When the Taliban took over Afghanistan in the late 1990s, Simentov went to Israel with his family, where his wife, daughters and sisters now live, but returned to Kabul after just two months.
"I did not want to stay there. Afghanistan is my homeland," he told Foreign Policy.
When he returned, Simentov encountered Yitzhak Levi, nearly two decades his senior, living at the Kabul synagogue. The two did not hit it off: They "fought viciously about which of them was the rightful owner of the land," according to a 2017 Jewish Telegraphic Agency profile of Simentov. They moved into different wings of the synagogue.

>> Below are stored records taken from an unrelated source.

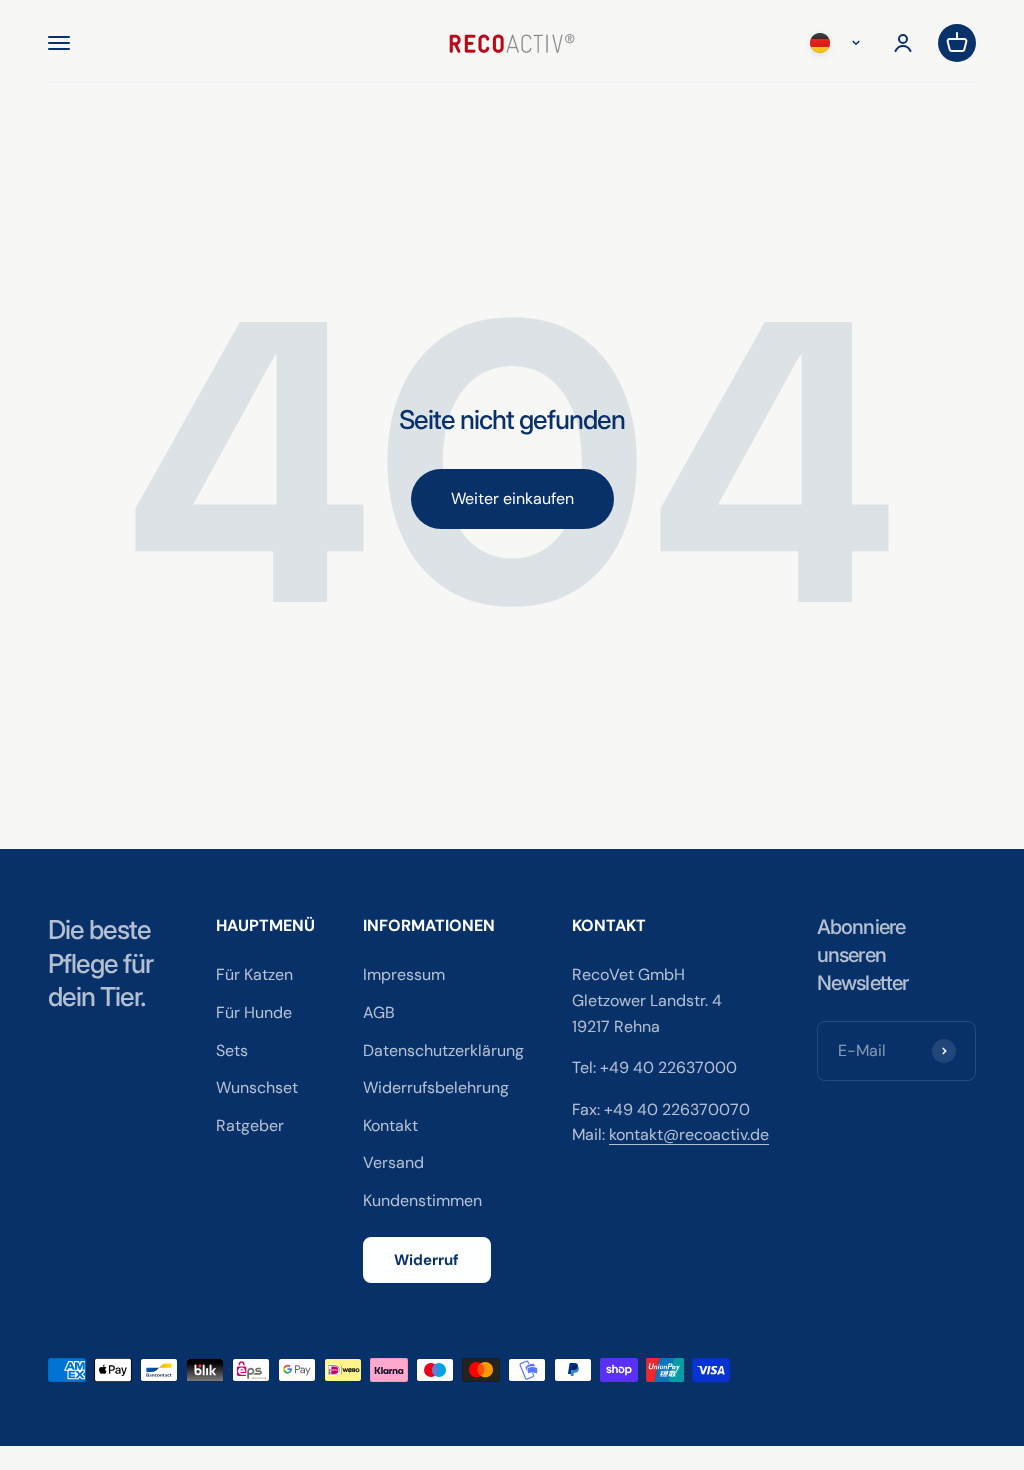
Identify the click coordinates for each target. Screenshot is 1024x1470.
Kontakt (390, 1125)
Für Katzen (254, 974)
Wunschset (257, 1087)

In 1998, Levi wrote to the Taliban interior minister to accuse Simentov of theft of Jewish relics. Simentov retorted by telling the Taliban that Levi ran a secret brothel where he sold alcohol, which Levi denies. Simentov also spread rumors that Levi had converted to Islam, which Levi denied as well.
"I don't talk to him, he's the devil," Simentov told The New York Times in 2002. "A dog is better than him … I don't have many complaints about the Taliban, but I have a lot of complaints about him." Levi replied that Simentov was "a thief and a liar.'"
The Taliban was so annoyed by their constant fighting that they threw them in jail. But they eventually kicked them out when they continued to fight inside the prison. Levi died in 2005.
"[The Taliban] beat me a lot," Simentov told Foreign Policy. "I was imprisoned several times because of this charlatan Levy [sic]. He wanted to get rid of me to sell the synagogue. But thank God he was not successful."